• **DIRECTIONS**
1. Summarize the text on Anopheles immune defense against malaria in two sentences.
2. Rewrite the stretch of the text on Anopheles immune defense against malaria from "The multifaceted innate" through "on parasite infection.", putting "inborn" in place of "innate".

The Anopheles innate immune system in the defense against malaria infection

Abstract

The multifaceted innate immune system of insects is capable of fighting infection by a variety of pathogens including those causing human malaria. Malaria transmission by the Anopheles mosquito depends on the Plasmodium parasite's successful completion of its lifecycle in the insect vector, a process that involves interactions with several tissues and cell types as well as with the mosquito's innate immune system. This review will discuss our current understanding of the Anopheles mosquito's innate immune responses against the malaria parasite Plasmodium and the influence of the insect's intestinal microbiota on parasite infection.

Fig. 1

The Toll, Imd and JAK-STAT immune signaling pathways. Upon the recognition of bacteria or Plasmodium, the Toll pathway is stimulated by the binding of the ligand Spätzle with the Toll transmembrane receptor. This triggers a series of molecular events that culminate in the activation and translocation of Rel1 into the nucleus, upregulating the transcription of immune genes that are responsible for microbial killing. Numerous studies conducted in Anopheles have highlighted the Imd pathway as the most efficient immune pathway in the defense against the human malaria parasite, P. falciparum. The Imd pathway is stimulated when the transmembrane PGRP-LC receptor recognizes bacteria or Plasmodium. This leads to a signaling cascade that will result in the cleavage of Rel2-F and the translocation of active Rel2-S into the nucleus, upregulating the transcription of immune genes. The JAK-STAT immune signaling pathwayhas been implicated in antibacterial, antiviral and antiplasmodial defense in mosquitoes. The JAK-STAT pathway is initiated by the binding of the cytokine ligand UPD to the transmembrane receptor DOME. This then leads to the eventual nuclear translocation of STAT and transcriptional activation of immune effector genes.

• **PROVIDED MATERIAL**
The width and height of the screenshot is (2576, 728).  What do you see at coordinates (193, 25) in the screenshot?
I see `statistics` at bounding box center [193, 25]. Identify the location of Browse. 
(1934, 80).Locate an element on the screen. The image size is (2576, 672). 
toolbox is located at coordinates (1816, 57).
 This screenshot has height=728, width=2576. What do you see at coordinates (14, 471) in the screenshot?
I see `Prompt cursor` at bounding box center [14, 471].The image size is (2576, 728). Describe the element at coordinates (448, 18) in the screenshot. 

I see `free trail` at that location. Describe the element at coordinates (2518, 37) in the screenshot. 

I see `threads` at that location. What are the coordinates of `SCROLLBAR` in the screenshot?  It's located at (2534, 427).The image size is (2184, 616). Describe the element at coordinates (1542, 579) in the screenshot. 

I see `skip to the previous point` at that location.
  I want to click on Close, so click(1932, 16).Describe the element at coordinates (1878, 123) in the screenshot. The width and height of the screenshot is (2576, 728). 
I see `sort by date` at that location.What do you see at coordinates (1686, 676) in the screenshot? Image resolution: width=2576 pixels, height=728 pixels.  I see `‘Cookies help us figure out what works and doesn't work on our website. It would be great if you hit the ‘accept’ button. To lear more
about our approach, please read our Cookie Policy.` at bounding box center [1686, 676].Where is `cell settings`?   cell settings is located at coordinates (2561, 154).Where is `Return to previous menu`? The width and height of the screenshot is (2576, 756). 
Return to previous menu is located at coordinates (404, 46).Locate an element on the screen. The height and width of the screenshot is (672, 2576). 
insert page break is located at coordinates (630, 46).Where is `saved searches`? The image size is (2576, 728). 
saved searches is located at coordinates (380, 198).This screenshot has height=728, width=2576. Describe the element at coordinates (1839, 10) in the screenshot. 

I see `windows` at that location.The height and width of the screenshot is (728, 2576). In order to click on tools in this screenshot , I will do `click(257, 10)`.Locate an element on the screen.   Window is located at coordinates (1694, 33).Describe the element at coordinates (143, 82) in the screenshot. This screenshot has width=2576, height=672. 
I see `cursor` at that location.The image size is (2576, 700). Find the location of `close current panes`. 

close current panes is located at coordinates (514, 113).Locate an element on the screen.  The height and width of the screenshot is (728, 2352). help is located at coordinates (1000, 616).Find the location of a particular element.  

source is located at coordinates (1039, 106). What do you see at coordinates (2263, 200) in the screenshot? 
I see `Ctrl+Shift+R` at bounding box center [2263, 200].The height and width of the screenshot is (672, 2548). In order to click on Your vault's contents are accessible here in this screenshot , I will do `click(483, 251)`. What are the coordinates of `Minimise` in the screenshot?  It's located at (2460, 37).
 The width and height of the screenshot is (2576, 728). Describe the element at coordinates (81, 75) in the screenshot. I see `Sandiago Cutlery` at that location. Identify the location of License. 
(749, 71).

• **PER-TASK OUTPUTS**
1. Insects have a multifaceted innate immune system, and malaria transmission by the Anopheles mosquito depends on Plasmodium completing its lifecycle in the mosquito through interactions with its tissues, cell types and innate immune system. The Toll, Imd and JAK-STAT signaling pathways each end in the nuclear translocation of a transcription factor that activates immune genes, and studies in Anopheles have highlighted the Imd pathway as the most efficient defense against P. falciparum.

2.
The multifaceted inborn immune system of insects is capable of fighting infection by a variety of pathogens including those causing human malaria. Malaria transmission by the Anopheles mosquito depends on the Plasmodium parasite's successful completion of its lifecycle in the insect vector, a process that involves interactions with several tissues and cell types as well as with the mosquito's inborn immune system. This review will discuss our current understanding of the Anopheles mosquito's inborn immune responses against the malaria parasite Plasmodium and the influence of the insect's intestinal microbiota on parasite infection.